[Pixel coordinate grounding data]
========================

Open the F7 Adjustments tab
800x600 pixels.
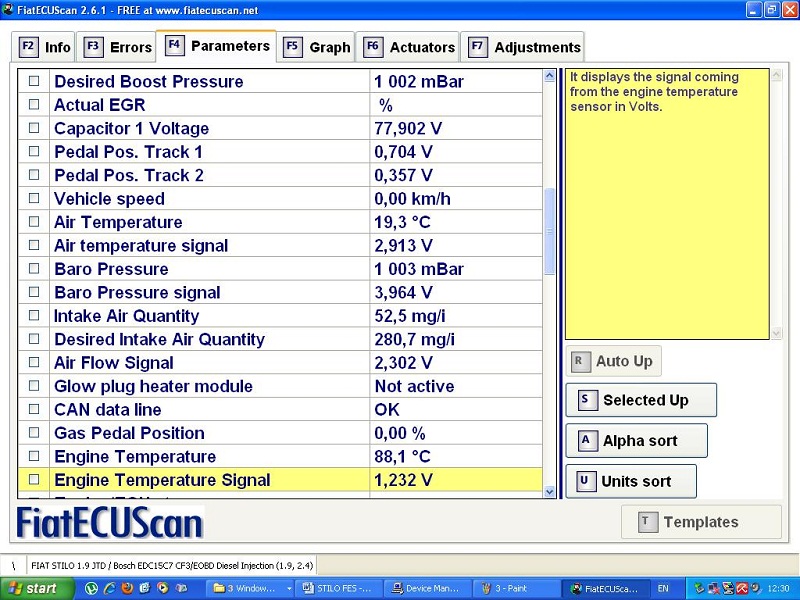(x=524, y=47)
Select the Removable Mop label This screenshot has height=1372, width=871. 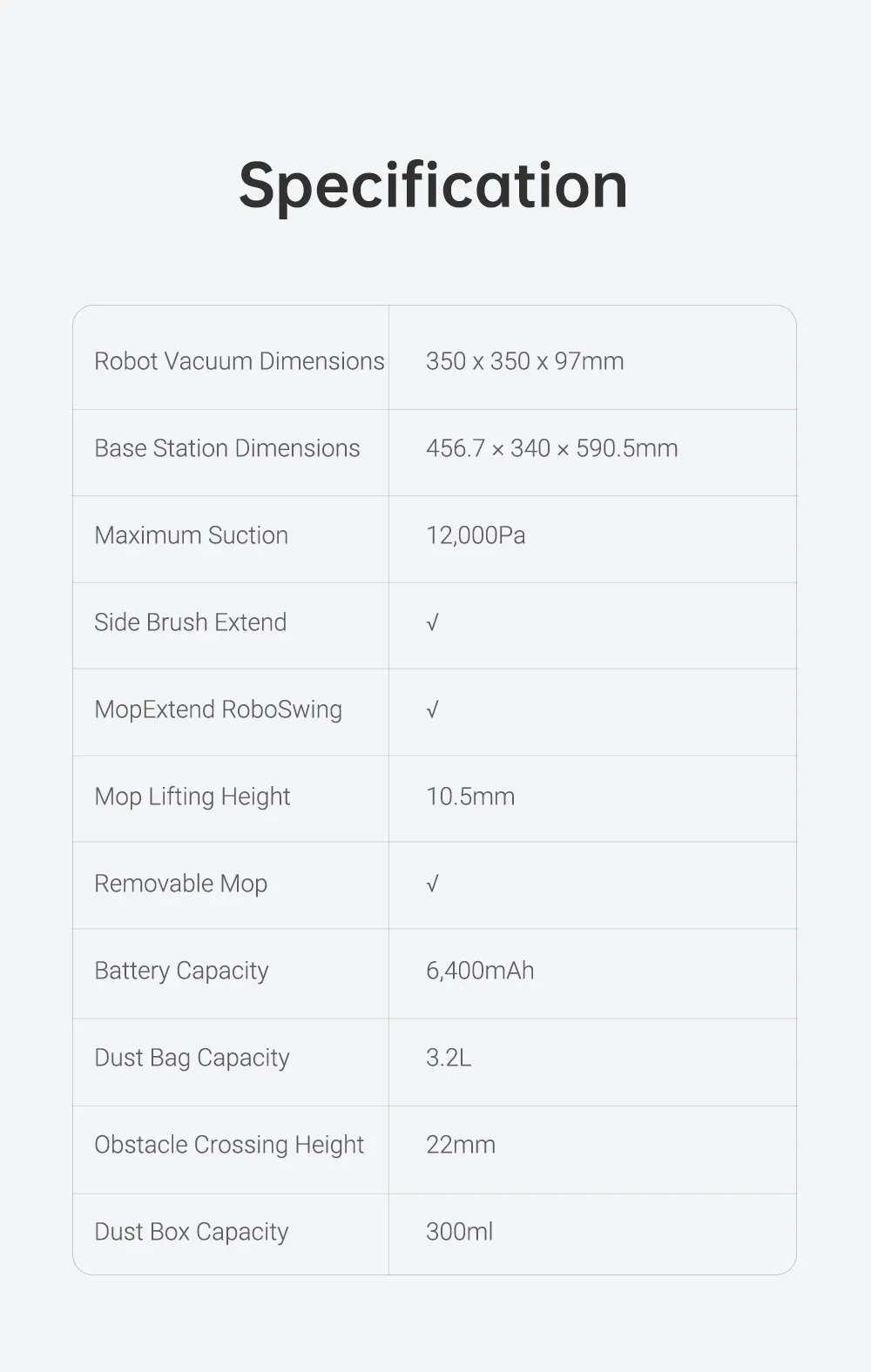tap(180, 884)
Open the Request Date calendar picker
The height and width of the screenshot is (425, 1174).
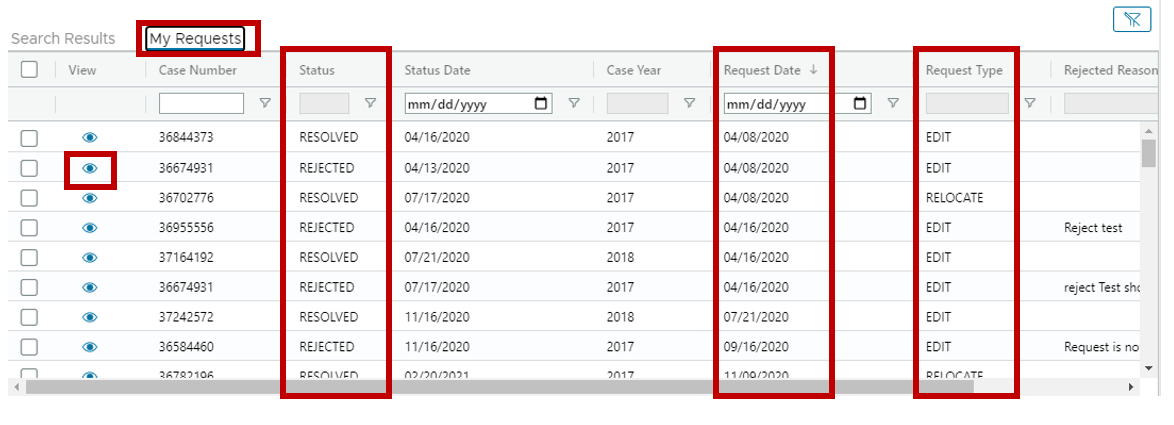tap(860, 103)
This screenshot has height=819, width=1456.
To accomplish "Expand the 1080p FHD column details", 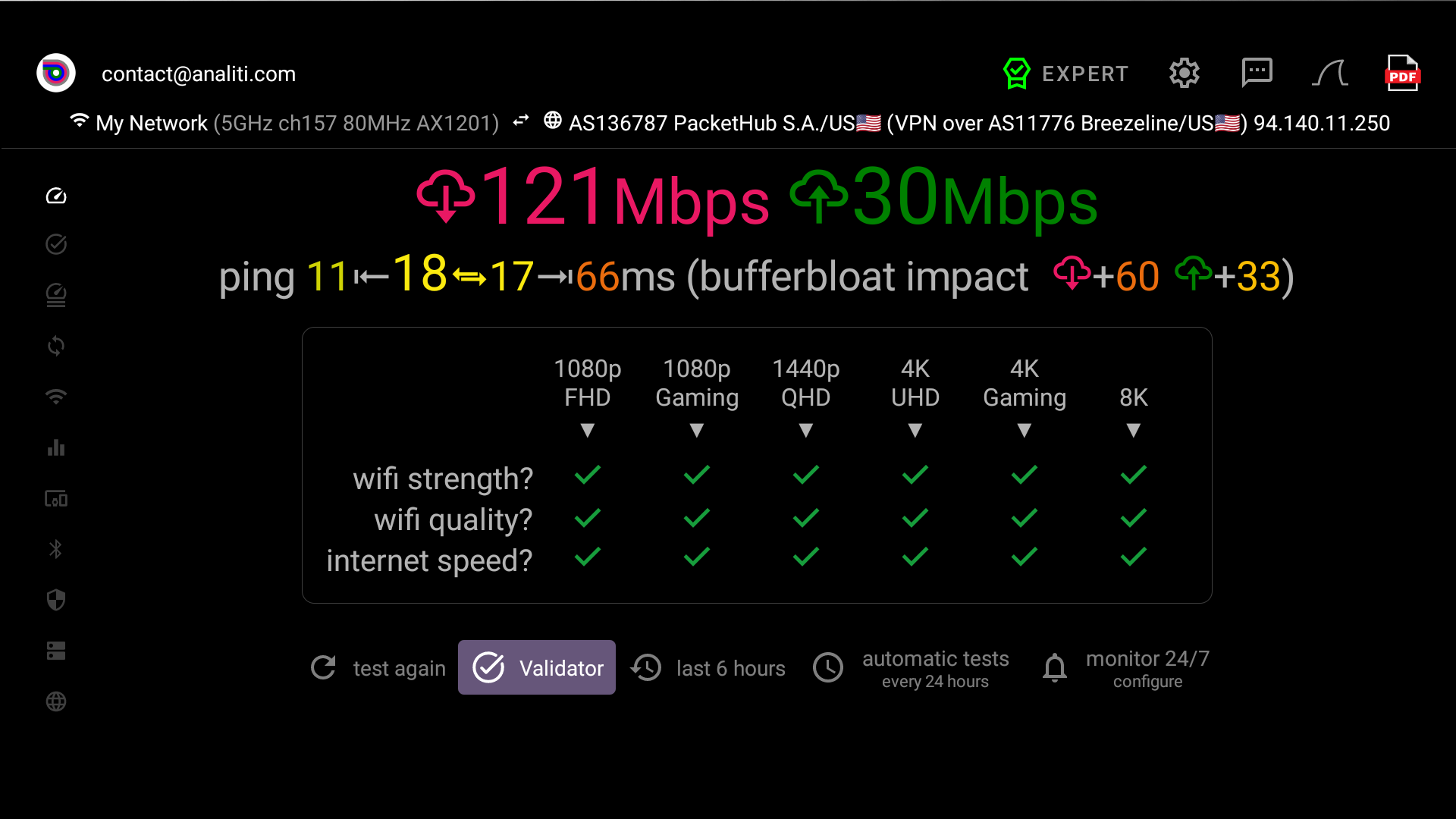I will pos(588,430).
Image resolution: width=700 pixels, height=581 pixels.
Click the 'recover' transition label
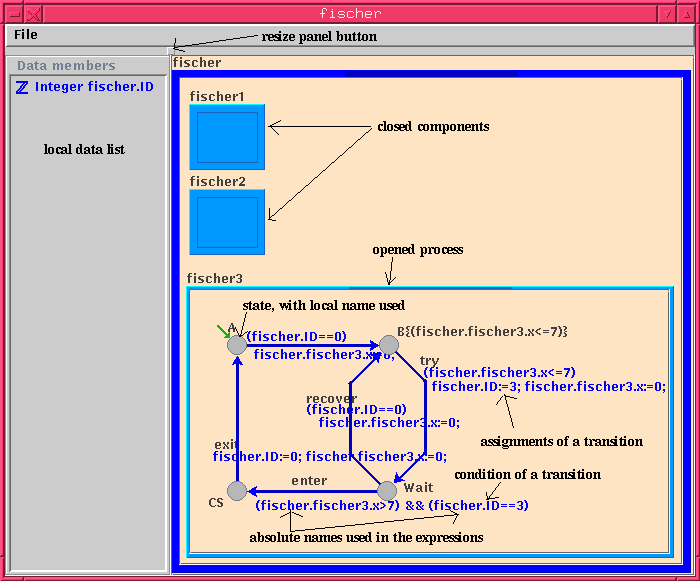tap(331, 398)
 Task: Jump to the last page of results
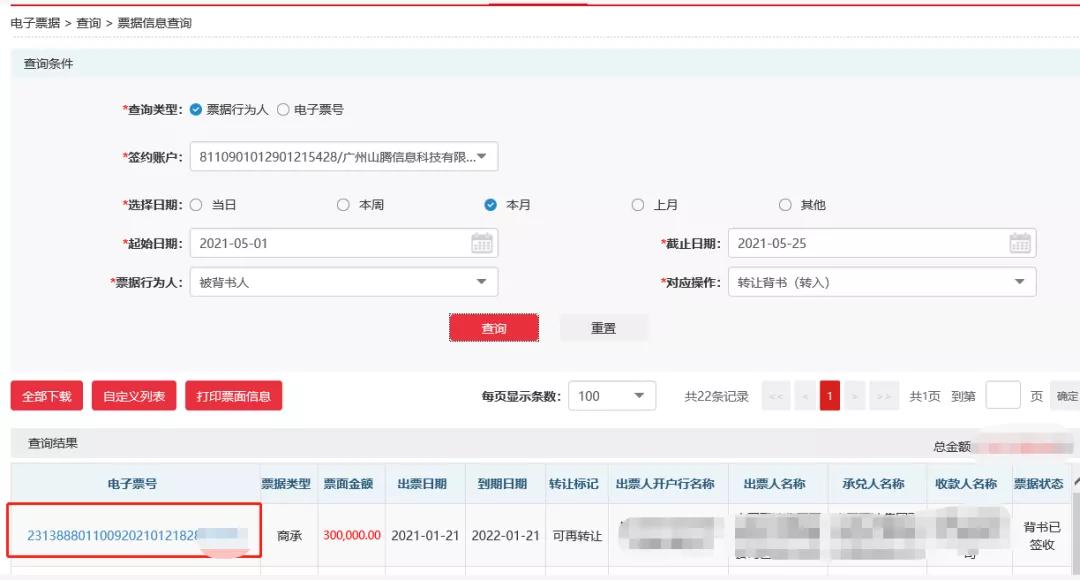tap(884, 396)
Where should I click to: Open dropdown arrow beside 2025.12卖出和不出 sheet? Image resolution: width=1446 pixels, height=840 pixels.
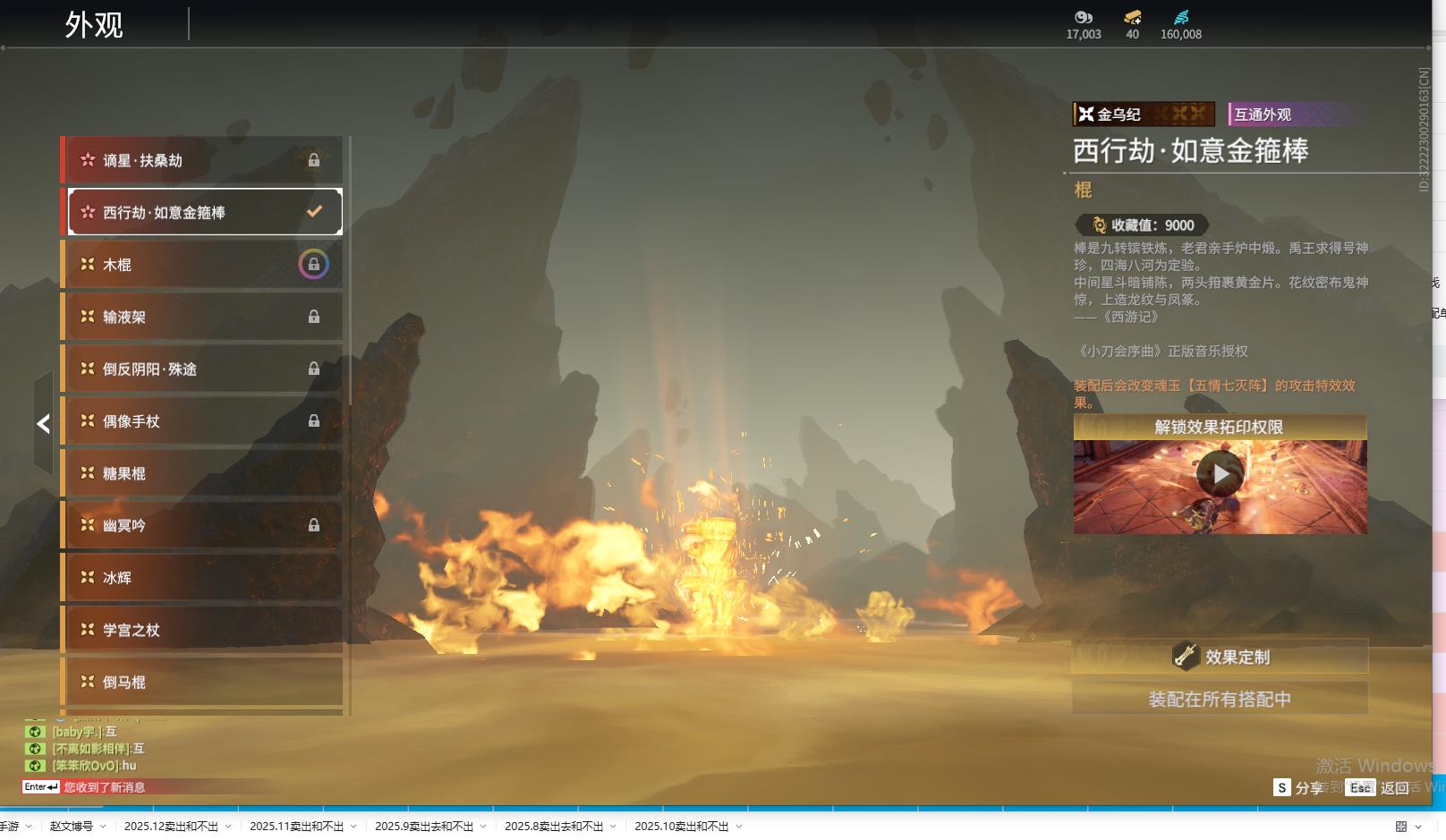tap(228, 827)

========================

What the task requires
Only what runs from the line containing "Click the 'recover' transition label" through the end of the entries above should be extracted, exactly and without pictures.

Output below
Click the 'recover' transition label
tap(331, 398)
 Task: Jump to the last page of results
tap(884, 396)
Where should I click to: Open dropdown arrow beside 2025.12卖出和不出 sheet? Image resolution: width=1446 pixels, height=840 pixels.
tap(228, 827)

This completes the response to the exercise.